--- What to produce ---
Reproduce the rows below word for word, starting at the line that contains "You are a computer-use" and ending at the last line of the rows, with both ends included. Omit the pictures from your answer.

***

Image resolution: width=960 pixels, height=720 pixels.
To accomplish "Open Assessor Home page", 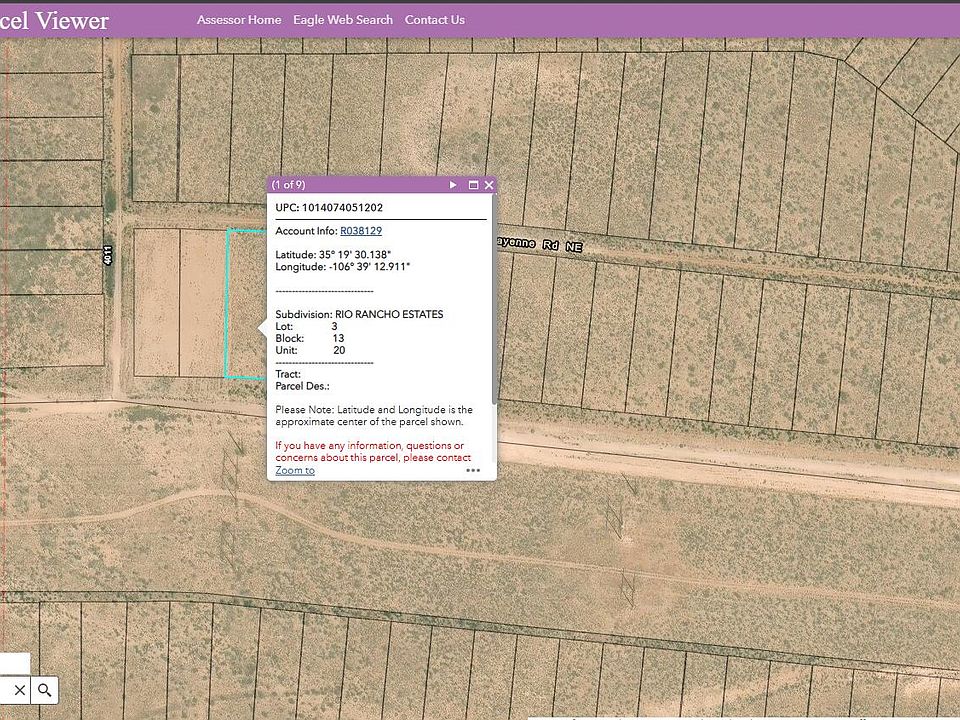I will click(239, 20).
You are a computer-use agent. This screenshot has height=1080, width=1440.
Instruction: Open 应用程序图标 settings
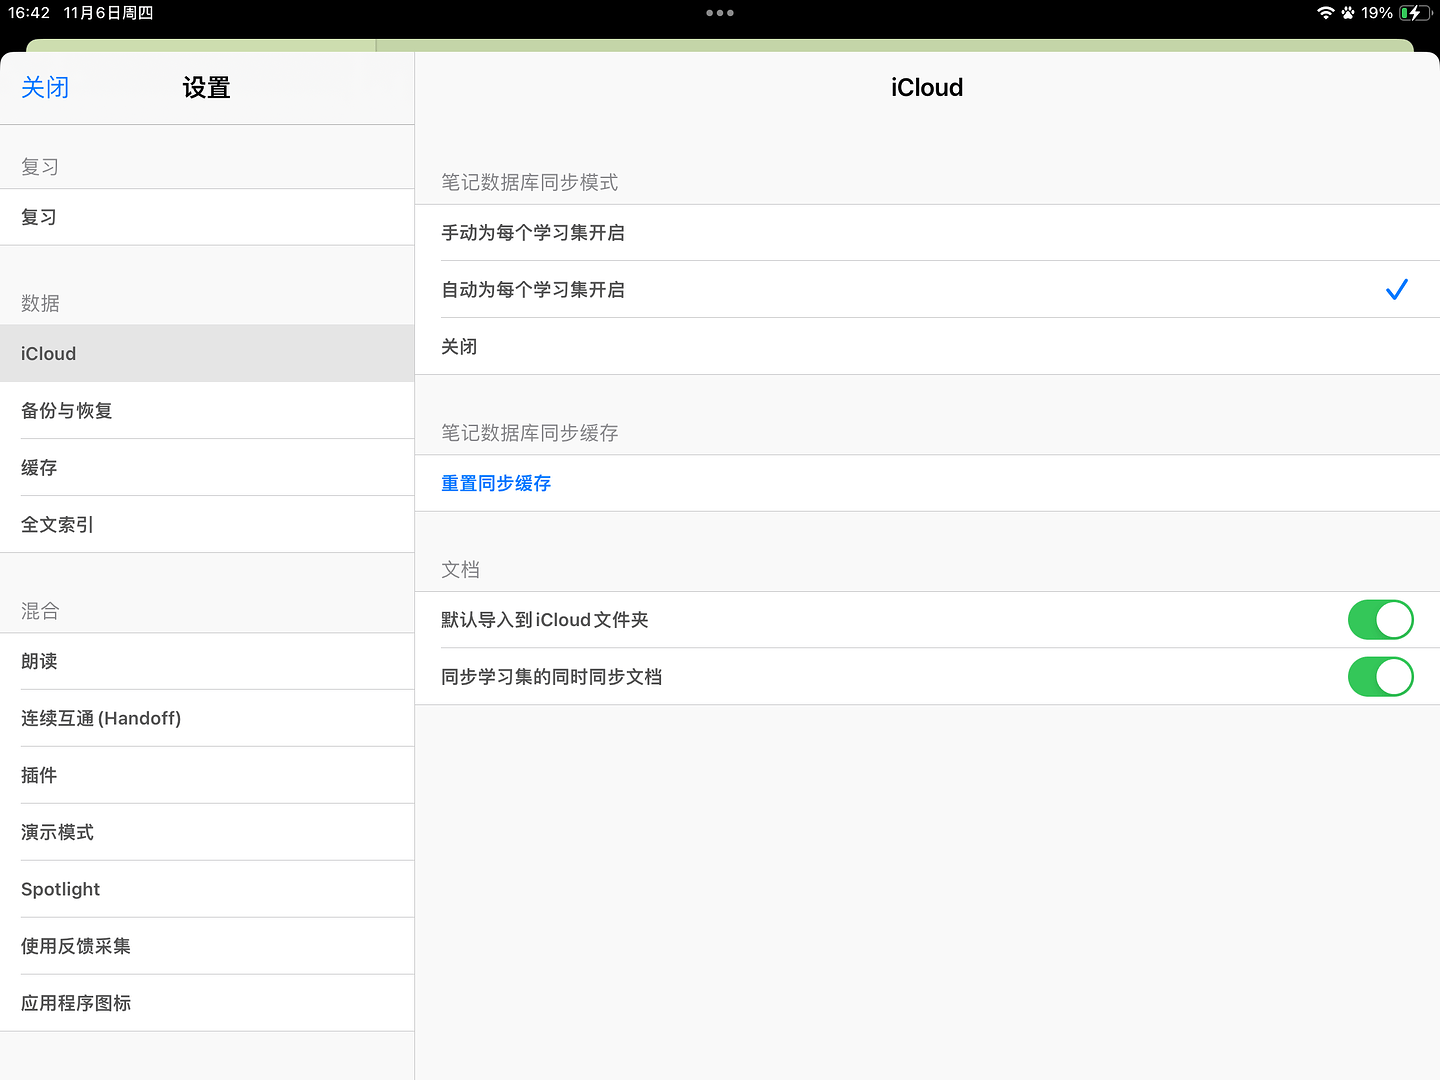pos(76,1004)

***

--- Response to the task ---
You are a computer-use agent. This screenshot has height=1080, width=1440.
Instruction: Open 应用程序图标 settings
pos(76,1004)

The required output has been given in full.